I mean, if you're in a situation where you're trying to decide between two schools, all else being equal, you may take the school with the higher average Step 1 scores. But that's pretty much never the case. 🙂
 
Additionally, you will soon find that almost EVERY med school on the interview trail will seem to assert an above average Step scores. Hard to imagine that is so, but it is certainly an easy claim to make when no data gets published. Don't buy into the anecdotal numbers IMHO. The books are cooked.
Actually, most allo schools probably do have an average above the national average, considering that there are plenty of FMGs, DOs, Caribbean, etc. students also taking the USMLE. Not only that, but most of the schools discussed on SDN are the above average schools anyways - the national MCAT average for med school matriculants is a 30, but the SDN "safety schools" are those with an MCAT average of a 30. The State Med School of Nowhere that has a small in-state pool of applicants and doesn't take OOS students is probably going to have a lower caliber of students than the average.
 
Actually, most allo schools probably do have an average above the national average, considering that there are plenty of FMGs, DOs, Caribbean, etc. students also taking the USMLE. Not only that, but most of the schools discussed on SDN are the above average schools anyways - the national MCAT average for med school matriculants is a 30, but the SDN "safety schools" are those with an MCAT average of a 30. The State Med School of Nowhere that has a small in-state pool of applicants and doesn't take OOS students is probably going to have a lower caliber of students than the average.

The national Step 1 average is based only on United States medical school students.
 
I wasn't being condescending - I apologize if that's the impression you got. I also wasn't directing my post at you (otherwise I would have quoted you), but rather at the discussion in general.

I think it's fair for adcoms to use the MCAT to evaluate an applicant because it's a measure of that particular applicant's skill/ability/hard work/aptitude/reasoning skills/etc. Looking at a school's Step 1 scores is just looking at how "smart" those students are - which doesn't tell you much about the school itself, necessarily.

Certain schools may prepare you for Step 1 a little better than others, or maybe they allow more time off to study, etc. - but in the end, it's more a reflection of what the students are like.
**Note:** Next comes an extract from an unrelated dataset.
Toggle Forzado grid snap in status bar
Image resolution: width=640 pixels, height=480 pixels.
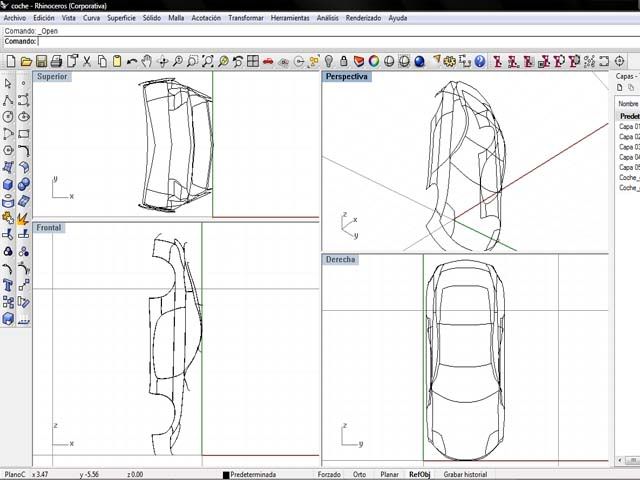(329, 474)
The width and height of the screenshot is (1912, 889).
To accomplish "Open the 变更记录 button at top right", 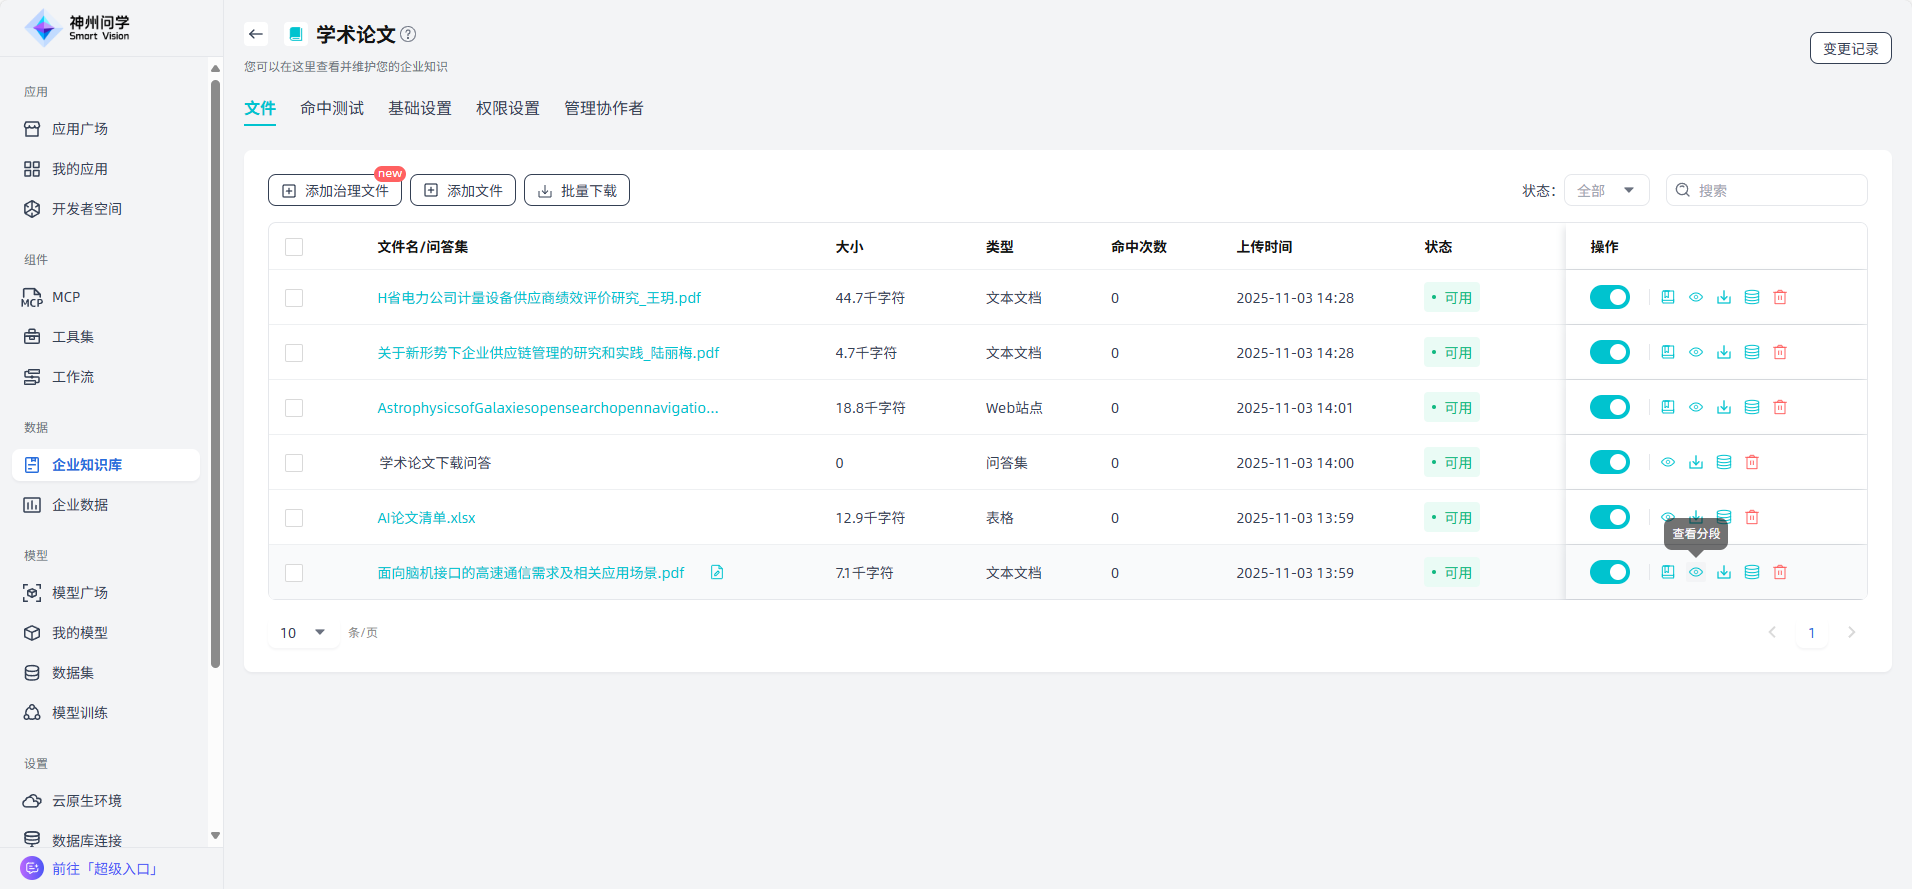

I mean, if you're in a situation where you're trying to decide between two schools, all else being equal, you may take the school with the higher average Step 1 scores. But that's pretty much never the case. 🙂

I definitely see your point re: the questionable validity of step 1 scores as a measure of a school's curriculum. In fact, given the posts I've read in the Step 1 forum, I had come to a similar conclusion. The reason I was asking (and I didn't make this clear at the outset) is that I was somewhat surprised at UTMB's Step 1 average because their median accepted MCAT score is a 29... which is not to say that a 29 isn't a great MCAT score. Moreover, I got the impression at my interview day that the students are very "laid back," which, I guess, didn't match up with my idea of how a student body that averages a 230 on step 1 would be characterized. Thanks for the response and apologies for the misunderstanding.
 
The national Step 1 average is based only on United States medical school students.
I stand corrected. Either way, there are quite a few medical schools that are almost never mentioned on SDN, and those are likely the ones with lower averages. Reading through threads that say that Hopkins, Northwestern, Stanford, UCSF and Pritzker are all claiming above average board scores shouldn't lead anyone to believe that half of those schools are lying.